# Rockets Attorney invited back to China.....



## Hollis (Jun 4, 2002)

Rockets attorney Michael Goldberg, who is currently in Korea, is headed back to China after being invited by the CBA to continue talks. Goldberg was quoted as saying he has been invited back to try and "wrap things up".Rockets attorney Michael Goldberg, who is currently in Korea, is headed back to China after being invited by the CBA to continue talks. Goldberg was quoted as saying he has been invited back to try and "wrap things up".

Just to add, Berman had quotes from CD and Rudy T saying that it could take a while based on what they heard from the CBA about the Chinese government.
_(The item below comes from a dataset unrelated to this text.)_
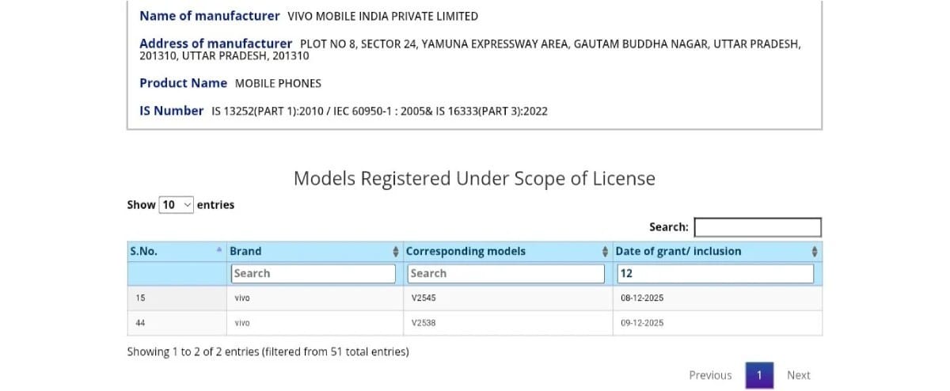950x391 pixels.
Task: Click the Date of grant/ inclusion header text
Action: coord(678,251)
The fact that Goldberg was invited back this soon is a significant sign that things were going well. 

CBA officials were extremely impressed with Goldberg


-Fox 26 in Houston


----------



## John (Jun 9, 2002)

I think Ming is seriously overrated.


----------



## COMPAQ CENTER (Jun 14, 2002)

> Originally posted by *Penny Hardaway *
> I think Ming is seriously overrated.


And this is based on what ?


----------



## Hollis (Jun 4, 2002)

> Originally posted by *Penny Hardaway *
> I think Ming is seriously overrated.


Yeah, and Penny is the next MJ


----------



## Damian Necronamous (Jun 10, 2002)

*Ming*

Penny's right, Ming is way too overrated. And why has he only had one workout? Is he too afraid that he'll stink up the joint and not be picked at all? He needs to act like a man, and show NBA teams what he's got.


----------



## Hollis (Jun 4, 2002)

Yeah, he should just hop a plane over here.... The Chinese government won't allow him over here. You guys should wait to form opinions before you see him play.


----------



## John (Jun 9, 2002)

> Originally posted by *COMPAQ CENTER *
> 
> 
> And this is based on what ?


Asian doesn't have the stamina to play like black people, lack of strength, athletic ability will not do it.
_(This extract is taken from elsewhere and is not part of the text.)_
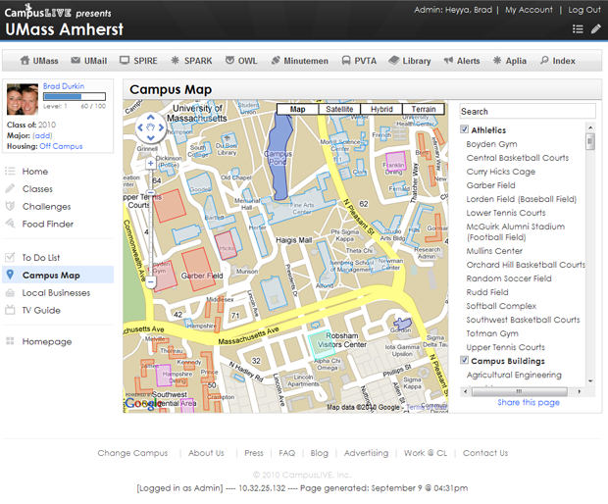
Task: Click the Log Out link
Action: [x=584, y=10]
And isn't he the guy who plays perimeter more than inside?
So when was the last time you see a center who plays perimeter more than inside get you deep in the playoffs, let alone winning a championship.


----------



## John (Jun 9, 2002)

And besides that, Cat needs to go as he and Francis are the worst defensive backcourt in the NBA.


----------



## COMPAQ CENTER (Jun 14, 2002)

> Originally posted by *Penny Hardaway *
> 
> 
> Asian doesn't have the stamina to play like black people


That is pathetic to generalize your opinion based on race.

Rockets have been following Ming since he was 17. They scouted him and are very impressed with his talent and his upside.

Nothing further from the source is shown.